[Source data — start]
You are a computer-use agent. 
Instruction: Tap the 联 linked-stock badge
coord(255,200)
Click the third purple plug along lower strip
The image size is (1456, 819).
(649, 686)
[Source data — finish]
[Source data — start]
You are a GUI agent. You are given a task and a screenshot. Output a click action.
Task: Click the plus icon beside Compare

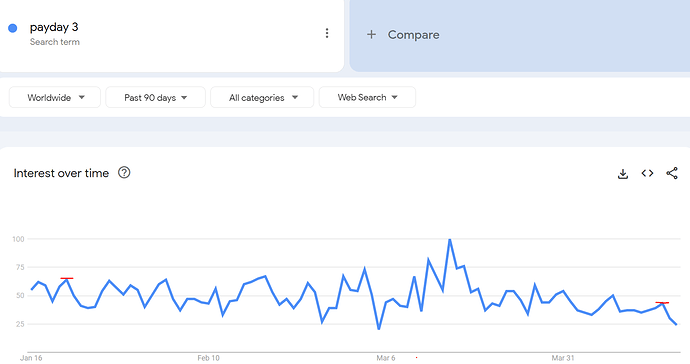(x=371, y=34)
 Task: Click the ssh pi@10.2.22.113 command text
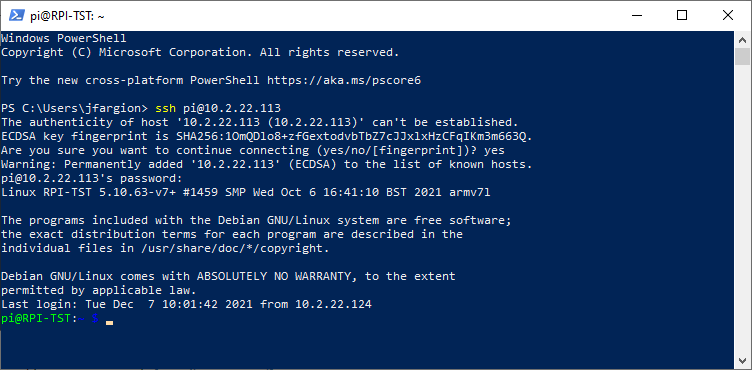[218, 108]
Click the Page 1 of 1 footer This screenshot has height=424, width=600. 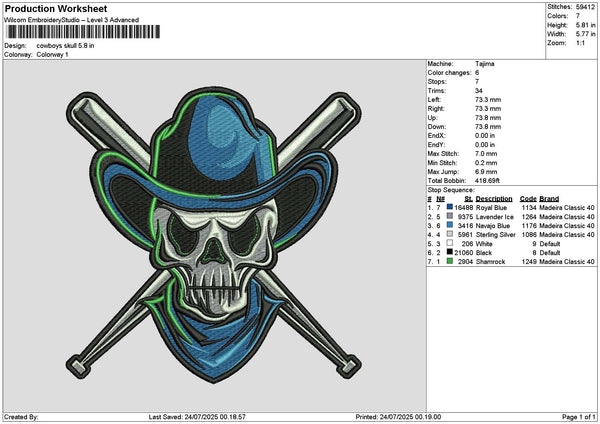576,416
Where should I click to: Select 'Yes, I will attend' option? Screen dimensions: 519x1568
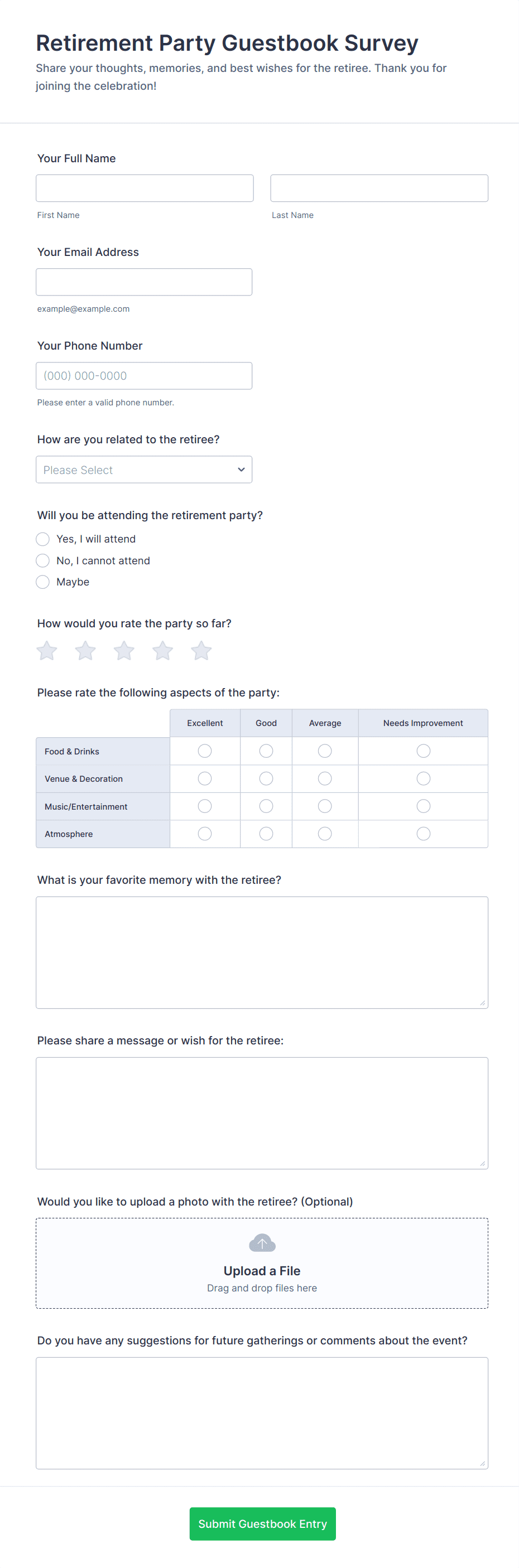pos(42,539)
[Source data — finish]
:: Prompt ::
How many lines in the records hold the string "agent"? Reply with the number only.

:: Problem solution ::
2